I’ve been working my way through the Francine Prose book, Reading Like A Writer, partly at least because my interest was piqued by Stefanie’s and Dorothy’s intriguing posts on it. When two of my favourite readers in the blogworld start to wonder why a theory of reading isn’t quite hitting the spot, then I start to feel curious. The only other book I’ve read by Prose is the brilliant The Lives of the Muses, and I can’t recommend it highly enough. It’s a series of biographical and literary accounts of – as you’d guess – some of the great female artistic muses, and I found it a sparklingly intelligent book. Reading Like A Writer is as fluent and readable as I was expecting, but I understand Dorothy’s and Stefanie’s reservations. As a reading approach intended to instruct and enlighten would-be authors, I do wonder whether it has some fatal flaws.

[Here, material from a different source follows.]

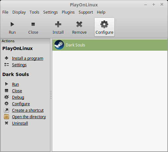Click the splitter handle between panels
This screenshot has width=168, height=152.
(x=51, y=95)
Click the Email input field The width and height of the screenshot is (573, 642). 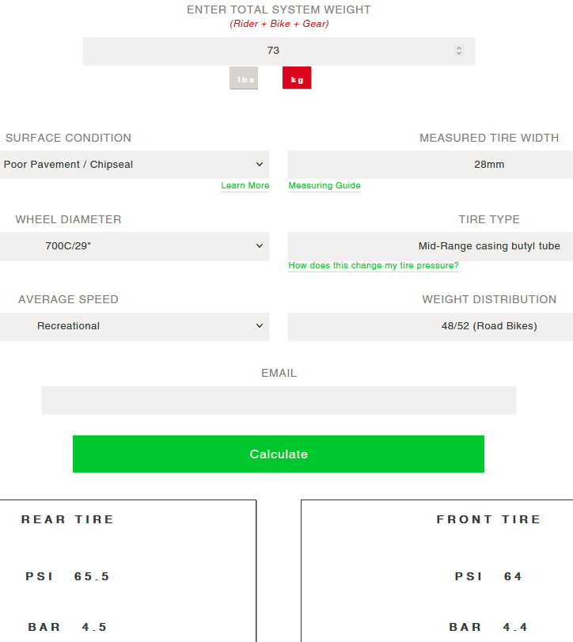point(279,401)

Prose’s proposition is that writers can learn by studying wonderful examples of writing, and this at the micro level of the text – from picking the right word, to constructing the perfect sentence and choosing the exact moment to mark a new paragraph. Well, that’s as far as I’ve got. There are chapters on narration, character and dialogue to come. To illustrate her points, Prose picks some glorious examples from great writers like Alice Munroe, Raymond Carver, Rebecca West and Tim O’Brien. I have to confess that I am a bit of a quote-skipper at times. I fear that they are only going to repeat the point someone is making rather than develop it, and so my eyes tend to stray ahead. But in this book the quotes are really some of the best bits. In many ways this is Prose’s intention – she wants us to linger over the delicious rightness of these author’s creative choices. The problem is she thinks that studying these examples will prove instructive, and I’m not so sure about that. I do think that writers learn by reading great authors but the process is a peculiar one of osmosis, by means of which the rhythm and tempo of elegant prose, the organization of plot and character, and the structural shapeliness of fiction are transmitted unwittingly into the bloodstream. As Prose rightly points out, it’s not possible to create rules that can be unwaveringly held in creative writing, as most of the greats break every rule you’re ever likely to tentatively construct. But the alternative, and the outcome of a show-and-admire method, is the simple injunction to be brilliant. To just come up with the stellar descriptive phrase, the stunningly apt word, the machiavellian plot twist.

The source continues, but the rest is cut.